Mick Schumacher startet sein erstes Formel 1 Rennen von Position 19 aus - Bildquelle: imago images/Laci PerenyiMick Schumacher startet sein erstes Formel 1 Rennen von Position 19 aus © imago images/Laci Perenyi

München – "Sehr kurz!" So beschrieb Mick Schumacher seinen ersten Eindruck nach der Qualifikation für den Großen Preis von Bahrain. 

Es war zu erwarten, dass der junge Deutsche im Haas nicht über die 1. Qualifying-Session hinauskommt. Dies dürfte auch vor den zukünftigen Rennen der Fall sein. Dennoch war der Formel-1-Debütant zufrieden.  

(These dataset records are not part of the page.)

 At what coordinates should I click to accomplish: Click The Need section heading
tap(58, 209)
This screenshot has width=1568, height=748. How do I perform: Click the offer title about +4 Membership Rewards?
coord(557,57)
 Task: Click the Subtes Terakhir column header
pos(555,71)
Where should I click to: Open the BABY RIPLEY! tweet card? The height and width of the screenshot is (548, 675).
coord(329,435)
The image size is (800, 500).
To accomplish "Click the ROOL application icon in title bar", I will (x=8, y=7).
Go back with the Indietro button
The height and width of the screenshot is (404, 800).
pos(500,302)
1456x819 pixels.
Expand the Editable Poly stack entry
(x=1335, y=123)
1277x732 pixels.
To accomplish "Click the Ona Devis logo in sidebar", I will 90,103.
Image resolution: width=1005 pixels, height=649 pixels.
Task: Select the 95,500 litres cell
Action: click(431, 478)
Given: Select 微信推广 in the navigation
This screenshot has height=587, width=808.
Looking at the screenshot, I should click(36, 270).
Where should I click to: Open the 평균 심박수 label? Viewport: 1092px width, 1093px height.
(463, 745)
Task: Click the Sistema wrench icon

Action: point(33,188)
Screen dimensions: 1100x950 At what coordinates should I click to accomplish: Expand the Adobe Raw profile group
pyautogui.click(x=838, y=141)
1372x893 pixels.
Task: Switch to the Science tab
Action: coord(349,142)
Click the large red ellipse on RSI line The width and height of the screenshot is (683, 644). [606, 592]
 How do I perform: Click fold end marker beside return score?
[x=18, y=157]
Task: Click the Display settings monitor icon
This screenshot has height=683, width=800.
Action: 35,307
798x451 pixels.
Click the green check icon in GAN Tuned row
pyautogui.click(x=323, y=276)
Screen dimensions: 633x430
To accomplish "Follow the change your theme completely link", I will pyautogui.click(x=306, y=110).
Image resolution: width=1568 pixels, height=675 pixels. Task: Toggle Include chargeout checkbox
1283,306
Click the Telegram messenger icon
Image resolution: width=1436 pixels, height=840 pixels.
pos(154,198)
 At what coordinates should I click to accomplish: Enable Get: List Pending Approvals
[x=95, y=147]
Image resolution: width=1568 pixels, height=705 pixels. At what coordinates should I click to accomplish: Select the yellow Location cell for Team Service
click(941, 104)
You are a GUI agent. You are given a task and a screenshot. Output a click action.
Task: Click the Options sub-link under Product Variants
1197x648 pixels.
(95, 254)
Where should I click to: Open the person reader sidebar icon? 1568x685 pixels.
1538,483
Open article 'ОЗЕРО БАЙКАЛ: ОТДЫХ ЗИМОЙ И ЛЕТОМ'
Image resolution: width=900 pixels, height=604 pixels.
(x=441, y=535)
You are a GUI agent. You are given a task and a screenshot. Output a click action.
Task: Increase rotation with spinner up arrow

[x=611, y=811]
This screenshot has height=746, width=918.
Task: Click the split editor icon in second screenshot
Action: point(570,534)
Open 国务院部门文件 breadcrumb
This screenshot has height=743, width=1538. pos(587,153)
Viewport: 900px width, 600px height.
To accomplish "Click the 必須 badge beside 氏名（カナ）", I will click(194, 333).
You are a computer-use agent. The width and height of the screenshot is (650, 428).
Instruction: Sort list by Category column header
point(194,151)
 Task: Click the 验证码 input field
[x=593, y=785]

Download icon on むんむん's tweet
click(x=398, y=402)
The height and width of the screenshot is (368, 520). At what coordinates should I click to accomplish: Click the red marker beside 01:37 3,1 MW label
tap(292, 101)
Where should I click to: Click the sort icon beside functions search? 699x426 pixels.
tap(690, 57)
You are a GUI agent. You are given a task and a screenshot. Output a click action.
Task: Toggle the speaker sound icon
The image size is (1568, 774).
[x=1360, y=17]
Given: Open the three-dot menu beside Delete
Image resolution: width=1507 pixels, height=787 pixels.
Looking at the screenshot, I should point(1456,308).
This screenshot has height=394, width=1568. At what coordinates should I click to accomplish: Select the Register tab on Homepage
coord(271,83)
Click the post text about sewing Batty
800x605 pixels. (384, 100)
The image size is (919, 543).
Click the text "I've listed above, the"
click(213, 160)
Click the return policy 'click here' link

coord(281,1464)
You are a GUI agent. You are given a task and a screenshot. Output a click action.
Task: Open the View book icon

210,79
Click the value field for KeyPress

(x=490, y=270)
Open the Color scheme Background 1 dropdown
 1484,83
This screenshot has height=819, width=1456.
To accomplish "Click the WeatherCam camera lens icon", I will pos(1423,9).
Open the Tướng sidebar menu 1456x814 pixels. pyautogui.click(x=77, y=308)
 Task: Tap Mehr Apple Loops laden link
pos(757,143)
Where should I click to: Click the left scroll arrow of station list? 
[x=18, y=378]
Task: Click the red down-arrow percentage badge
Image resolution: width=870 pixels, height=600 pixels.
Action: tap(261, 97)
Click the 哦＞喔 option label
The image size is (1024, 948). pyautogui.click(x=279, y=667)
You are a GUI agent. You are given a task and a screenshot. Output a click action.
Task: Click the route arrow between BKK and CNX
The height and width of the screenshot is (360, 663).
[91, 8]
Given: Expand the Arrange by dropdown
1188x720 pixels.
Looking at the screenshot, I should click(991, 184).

"Ich bin recht happy mit dem Resultat", sagte Schumacher beim Bezahlsender "Sky". "Im Endeffekt wussten wir, dass nicht viel nach vorne geht. Wir müssen uns jetzt komplett auf morgen konzentrieren und versuchen, Erfahrung zu sammeln."

Mick Schumacher startet direkt hinter Vettel

Mick Schumacher wird am Sonntag von Position 19 in sein erstes Formel-1-Rennen starten, direkt hinter Sebastian Vettel.

Sein Teamkollege Nikita Mazepin, der mit einem Dreher eine gelbe Flagge provozierte, war 0,824 Sekunden langsamer. Allerdings hatte der junge Russe auch ein technisches Problem mit der Bremse.

Trotzdem: Das erste team-interne Duell ging an Schumacher. 

 

Für einige Minuten stand das Kürzel "MSC" sogar ganz oben auf der Zeittafel, weil er als erster Fahrer seine schnelle Runde beendet hatte.

"Ja, das habe ich auch gesehen", sagte Schumacher grinsend. "Leider hat es nicht allzu lange gehalten. Dennoch war das ein schöner Moment."

Und wie sieht seine Zielsetzung für das Rennen aus? "Weiterhin lernen", antwortet der 22-Jährige.

"Das ist natürlich mein erstes Rennen. Ich werde das erste Mal unter Rennbedingungen fahren, also mit anderen Autos vor mir. Wir können bis zu 20 Prozent Downforce (Anpressdruck) verlieren, was natürlich eine Riesenmenge ist. Von daher will ich einfach die Erfahrung sammeln und darauf in diesem Jahr aufbauen."    

Michael Schumacher belegte im ersten Quali-Platz 7   

Als sein Vater Michael Schumacher beim Großen Preis von Belgien im Jahre 1991 sein Debüt gab, landete er mit dem Jordan-Ford in der Qualifikation direkt auf Platz 7.

Überhaupt fand sich Michael Schumacher in der Königsklasse des Motorsports schnell zurecht. In seinen ersten fünf Rennen belegte er einmal den 5. Platz und zweimal den 6. Platz. In der zweiten Saison folgte bereits der erste Sieg. 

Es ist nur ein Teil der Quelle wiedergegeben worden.